ReplyDeleteProfessor, you say that the "aggressive" approach adds cuts at all nodes "by rounding fractional solutions". I don't quite see how you do this in the code. You take a solution at a node whether it is fractional or not, store these values as a HashMap, then create the cut using the rhs's of the constraints and the duals associated with them. Then you test this optimality cut to see if there is a violation. To my understanding we round up or down the fractional solution to the nearest integer and see if the cut is violated by the lhs and rhs obtained from these rounded solutions and you do this with
while (it.hasNext()) {
IloNumVar v = it.nextNumVar();
lhs += it.getValue()*msol.get(v);
}
// if a violation occurs, add an optimality cut
if (lhs > rhs + FUZZ) {
System.out.println("!!! Adding user optimality cut: " + r);
add(r);
}
I am also trying to understand what we exactly do inside this while loop. I would really appreciate if you could help me with these issues.
Best regards
Sorry, you did indeed find a bug in the code. I'm not sure how it got there, as I had previously tested the aggressive version. The bug caused the same cut to be generated and added repeatedly (although I think that the CPLEX cut pool manager would detect the duplication and not literally add it over and over). Any time a callback adds a cut, CPLEX immediately calls the callback again, to see if it wants to add more cuts. So the bug put CPLEX in a loop where it would poll the callback, get the same cut, add it (or not), then call the callback again, get the same cut, ...

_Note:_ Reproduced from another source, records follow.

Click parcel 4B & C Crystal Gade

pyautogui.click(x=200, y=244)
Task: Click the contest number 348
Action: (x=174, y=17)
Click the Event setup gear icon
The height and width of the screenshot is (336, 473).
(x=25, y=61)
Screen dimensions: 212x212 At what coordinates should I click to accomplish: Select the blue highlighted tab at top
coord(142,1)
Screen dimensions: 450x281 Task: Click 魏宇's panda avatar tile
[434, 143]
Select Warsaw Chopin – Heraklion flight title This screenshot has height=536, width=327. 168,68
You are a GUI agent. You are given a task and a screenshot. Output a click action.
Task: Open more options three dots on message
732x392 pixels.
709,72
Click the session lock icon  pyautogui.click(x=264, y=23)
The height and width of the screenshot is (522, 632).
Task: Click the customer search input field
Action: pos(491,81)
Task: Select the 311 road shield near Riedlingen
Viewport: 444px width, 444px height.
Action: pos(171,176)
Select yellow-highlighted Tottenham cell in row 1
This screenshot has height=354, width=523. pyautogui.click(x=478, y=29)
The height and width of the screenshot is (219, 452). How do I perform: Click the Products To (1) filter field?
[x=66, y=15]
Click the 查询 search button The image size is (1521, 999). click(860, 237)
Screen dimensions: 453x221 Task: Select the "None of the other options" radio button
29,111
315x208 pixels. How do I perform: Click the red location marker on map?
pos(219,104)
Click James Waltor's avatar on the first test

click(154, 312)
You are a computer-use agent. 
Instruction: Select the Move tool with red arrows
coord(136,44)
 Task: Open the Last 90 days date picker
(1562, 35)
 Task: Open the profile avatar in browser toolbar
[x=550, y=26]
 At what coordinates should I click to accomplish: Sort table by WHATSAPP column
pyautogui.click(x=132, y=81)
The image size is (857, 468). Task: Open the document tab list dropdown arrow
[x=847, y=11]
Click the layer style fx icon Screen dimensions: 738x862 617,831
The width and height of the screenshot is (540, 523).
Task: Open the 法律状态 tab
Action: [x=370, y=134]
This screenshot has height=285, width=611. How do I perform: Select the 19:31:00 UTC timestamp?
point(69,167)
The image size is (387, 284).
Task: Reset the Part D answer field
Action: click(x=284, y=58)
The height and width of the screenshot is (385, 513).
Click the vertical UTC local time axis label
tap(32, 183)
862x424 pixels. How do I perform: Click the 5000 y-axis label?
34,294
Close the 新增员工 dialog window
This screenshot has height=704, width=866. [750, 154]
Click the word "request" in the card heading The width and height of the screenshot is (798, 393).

Delete> // if a violation occurs, add an optimality cut
> if (lhs > rhs + FUZZ) {
> System.out.println("!!! Adding user optimality cut: " + r);
> add(r);
> }
This code looks correct (and is nearly identical to the patch I uploaded a few minutes ago), so I assume you added the if statement. Thanks for catching this!
> I am also trying to understand what we exactly do inside this while loop. I would really appreciate if you could help me with these issues.
Variable rexpr contains the linear expression in the cut we just generated. This cut is violated by the rounded values of the integer variables from the master problem. I want to plug the unrounded values in and see if it is still violated. If yes, we add the cut to the master; if no, we skip it.
There is no CPLEX method (or at least none I know) to evaluate a constraint on a vector of values, so we do this manually. Variable it iterates over the expression in the while loop. The method it.nextNumVar() advances the iterator to the next term in the expression and returns the variable in that term. The call to msol.get(v) retrieves the unrounded value of that variable in the current master solution (which I stored in a map in line 71). The call to it.getValue() returns the coefficient of that term in the linear expression. Inside the while loop, I multiply those and add the result to the running total in lhs. When the while loop terminates (after iterating over all terms in the expression, lhs contains the value of the left side of the new cut, and we compare that to the constant term (rhs). The cut says lhs <= rhs; if this is violated, we add the cut.
Did that clear things up?
Thank you Professor. It is crystal clear.
DeleteRespectfully,
Vedat Bayram
Dear Professor Robin,
DeleteFirst of all, I would appreciate your endeavors. I am actually a C++ user and am blind to Java. However, I have tried to understand the way the example has been coded. Unfortunately, I am still have problem with a small part of it. I do not understand what does the term "rhs" mean in the aggressive version. Would you please explain what does line 97 mean, i.e., (double rhs = r.getUB();)? What is the upper bound of r?
It has been mentioned that "lhs" contains the left side of the generated cut. Therefore, is "lhs" equal to "expr - flowCost"? or just "expr" excluding the constant term corresponding to the multiplication of duals of demand constraints (lambda) by RHS of demands constraints (Those ones which are )
Thank you in advance for your consideration.
r is a feasibility cut. Initially, it takes the form $a'x - b \le 0$, where $x$ is the vector of variables, $a$ is a coefficient vector and $b$ is a constant. CPLEX will automatically massage this into the form $-\infty \le a'x \le b$. The term "rhs" is the right-hand side ($b$) of this constraint, which CPLEX considers to be the upper bound of the range (hence the call to getUB() to recover it). If you asked CPLEX for the lower bound of the range, it would be $-\infty$.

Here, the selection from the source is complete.